:: What you should do ::
Repeat the stretch of entries below from the line with "This screenshot has width=1200, height=832." through the line with "the SECONDS countdown". Include both ends and add nothing.

──────── Input records ────────

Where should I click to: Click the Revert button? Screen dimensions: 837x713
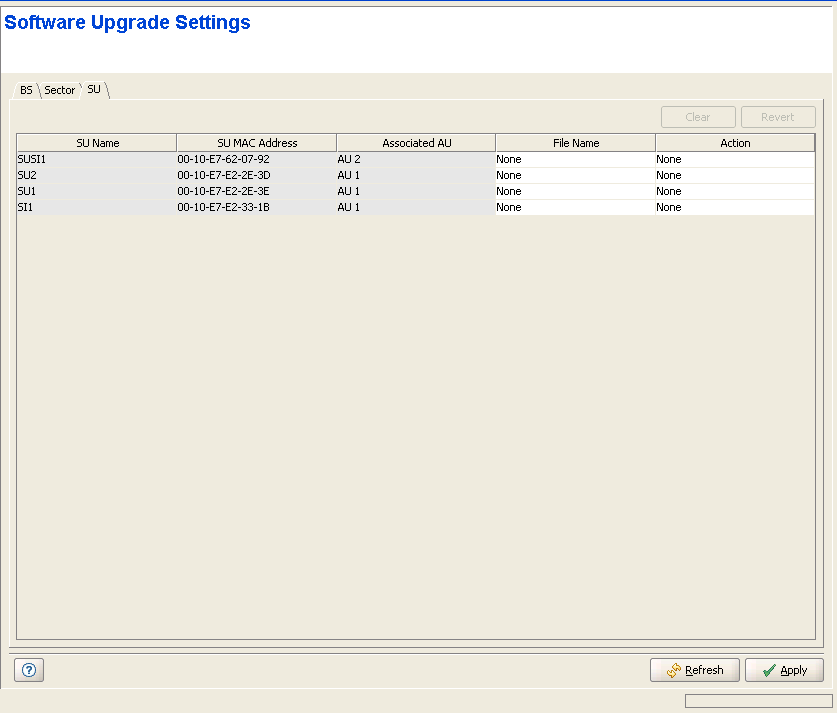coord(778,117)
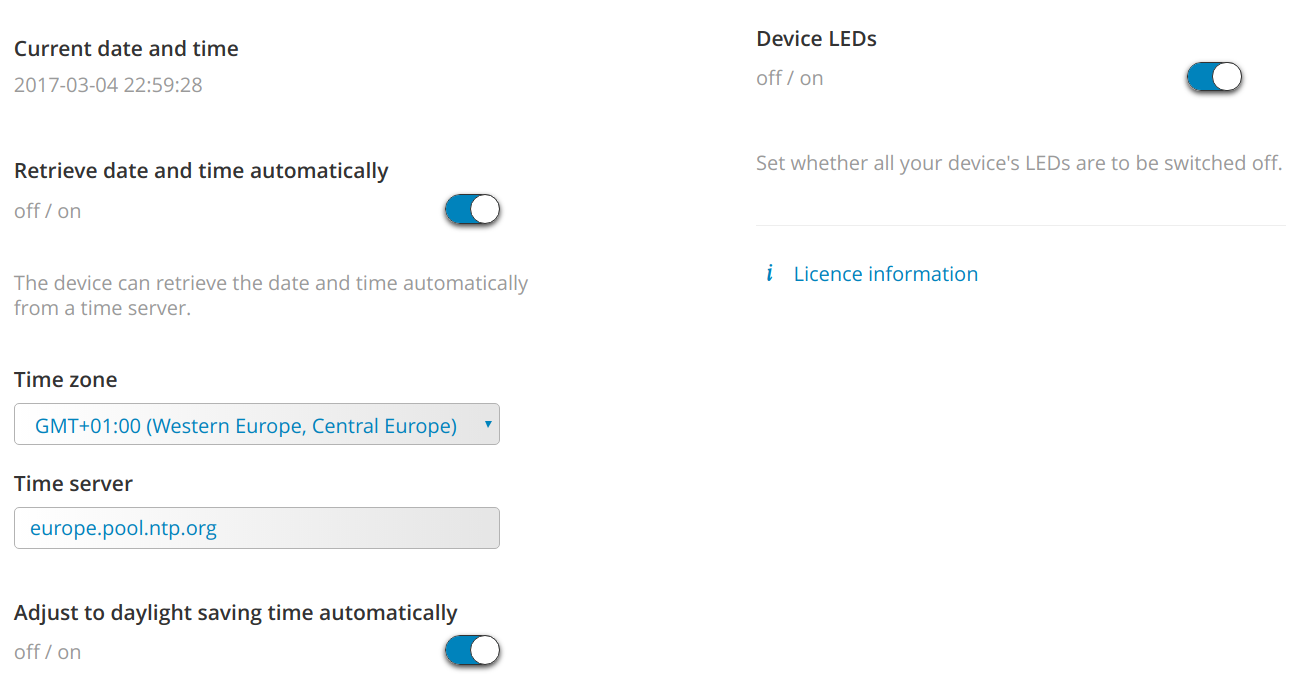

────────
──────── Input records ────────

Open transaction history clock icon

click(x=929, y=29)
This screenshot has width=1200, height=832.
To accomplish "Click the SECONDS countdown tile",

────────

:: Response area ::
This screenshot has width=1200, height=832.
To accomplish "Click the SECONDS countdown tile",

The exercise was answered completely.